In social media, fake news can spread very quickly and some research shows that they even spread faster than "true news".
– Anyone can create a news item on social media, post it and claim that the news item has a truth value. A study at MIT, Massachusetts Institute of Technology, shows that fake news spreads six times faster than true news, without the help of technical aids such as bots. It is we humans who spread the false news faster than the true stories, and then of course the question is, why? Then we have technical digital innovations, such as deepfake, which means that we have the opportunity to manipulate both sound and image to spread fake news, Anna Ståhlbröst said, Professor of Information Systems at Luleå University of Technology.
The researchers debated on not scientific grounds during covid-19
Regarding the role of researchers in the public debate during the corona pandemic, she believes that the public should have received better information on how they should relate to the debates regarding the corona pandemic that took place in public, where researchers discussed ideas without scientific evidence. It could be difficult for the public to know which researcher to trust, what in the debate was "true".
– It is completely natural that there are different perceptions and perspectives on an issue. When research has not been successful, it is a matter of setting up hypotheses and theories and testing them, where researchers from different quarters do not see the same thing. But I agree that there is room for self-examination, precisely these self-appointed experts, who are not in the field but feel compelled to appear in the media. I also think the media has been bad at asking follow-up questions. The media has reported figures but not asked why it is this way. There has been no time for in-depth studies, Simon Matti said.

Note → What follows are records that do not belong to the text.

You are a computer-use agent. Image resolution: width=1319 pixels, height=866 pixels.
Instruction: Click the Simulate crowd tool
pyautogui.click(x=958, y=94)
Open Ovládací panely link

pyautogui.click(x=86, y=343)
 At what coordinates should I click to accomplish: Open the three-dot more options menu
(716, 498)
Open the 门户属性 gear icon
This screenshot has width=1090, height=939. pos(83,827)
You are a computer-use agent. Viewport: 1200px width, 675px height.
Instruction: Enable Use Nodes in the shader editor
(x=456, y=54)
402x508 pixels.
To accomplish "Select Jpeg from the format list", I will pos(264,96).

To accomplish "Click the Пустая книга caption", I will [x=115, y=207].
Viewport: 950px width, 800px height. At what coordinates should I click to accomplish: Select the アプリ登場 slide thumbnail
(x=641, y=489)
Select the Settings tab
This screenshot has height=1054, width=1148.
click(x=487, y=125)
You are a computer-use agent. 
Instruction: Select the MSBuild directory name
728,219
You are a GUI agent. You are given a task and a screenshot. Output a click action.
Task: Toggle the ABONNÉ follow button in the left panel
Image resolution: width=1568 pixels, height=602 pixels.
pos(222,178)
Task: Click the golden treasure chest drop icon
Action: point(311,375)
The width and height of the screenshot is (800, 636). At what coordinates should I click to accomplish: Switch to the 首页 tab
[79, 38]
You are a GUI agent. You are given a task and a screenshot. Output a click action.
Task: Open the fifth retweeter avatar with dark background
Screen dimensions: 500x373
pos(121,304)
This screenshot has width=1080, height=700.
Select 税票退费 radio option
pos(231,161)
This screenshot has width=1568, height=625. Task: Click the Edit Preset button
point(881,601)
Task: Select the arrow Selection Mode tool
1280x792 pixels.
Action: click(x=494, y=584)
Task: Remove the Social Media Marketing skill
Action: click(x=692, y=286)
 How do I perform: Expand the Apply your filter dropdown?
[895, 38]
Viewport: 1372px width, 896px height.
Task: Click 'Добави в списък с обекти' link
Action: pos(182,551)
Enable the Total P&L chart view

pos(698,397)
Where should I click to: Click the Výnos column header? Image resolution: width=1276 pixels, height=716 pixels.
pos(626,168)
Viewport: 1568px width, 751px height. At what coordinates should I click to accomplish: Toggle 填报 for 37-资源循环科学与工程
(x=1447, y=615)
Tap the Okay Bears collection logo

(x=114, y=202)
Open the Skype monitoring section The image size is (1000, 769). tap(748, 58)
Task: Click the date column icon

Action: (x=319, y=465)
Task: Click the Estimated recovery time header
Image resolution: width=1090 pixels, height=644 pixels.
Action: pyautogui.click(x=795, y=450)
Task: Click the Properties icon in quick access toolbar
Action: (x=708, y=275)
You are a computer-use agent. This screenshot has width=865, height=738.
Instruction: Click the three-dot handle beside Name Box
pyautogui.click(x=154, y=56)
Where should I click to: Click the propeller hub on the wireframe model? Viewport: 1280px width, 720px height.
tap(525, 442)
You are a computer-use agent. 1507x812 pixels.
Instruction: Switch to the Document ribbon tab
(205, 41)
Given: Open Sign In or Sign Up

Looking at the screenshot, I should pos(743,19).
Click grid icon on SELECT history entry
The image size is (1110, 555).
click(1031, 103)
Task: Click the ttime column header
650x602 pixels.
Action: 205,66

Education important against fake news
To counteract fake news, the school has an important task when it comes to our democratic values. The Swedish school has both a knowledge mission and a democratic mission which, among other things, is about conveying and anchoring respect for human rights and the basic democratic values on which Swedish society rests.
– In the subject Swedish, fundamental value issues are very important. I usually emphasize fiction as an important source to draw from, because there you have the opportunity to take part in how other people have thought and felt through different times and in different cultures.Then you have the opportunity to meet people you would not otherwise meet; the meeting with the other, Caroline Graeske said, Associate Professor of Swedish and education at Luleå University of Technology.
She said that the school also has an important task when it comes to teaching source criticism, the ability to analyze different types of information.
– It is not an easy task. It is also about daring to meet opinions other than your own in the filter bubble you are in. I strongly believe in dialogue and communication, and that is something the Swedish school should work for, Caroline Graeske said.
Simon Matti emphasized that we should not take democracy in Sweden for granted, even though we generally trust our political institutions and our democracy.
– We know that among younger citizens, for example, there are certain tendencies that the democratic system is not valued as highly. It is not perceived that democracy is as important as other groups in the population. Here it is important to have a continuous dialogue about what democracy is and how democracy works and why democracy is preferable, compared to other forms of government, Simon Matti said.
Finally, Caroline Graeske advised the audience to read the book Främlingsfigurer by Mara Lee as an in-depth study of the charges of language in the construction of the stranger. The panel discussion was led by moderator Lena Callne, journalist and former employee at SR Norrbotten.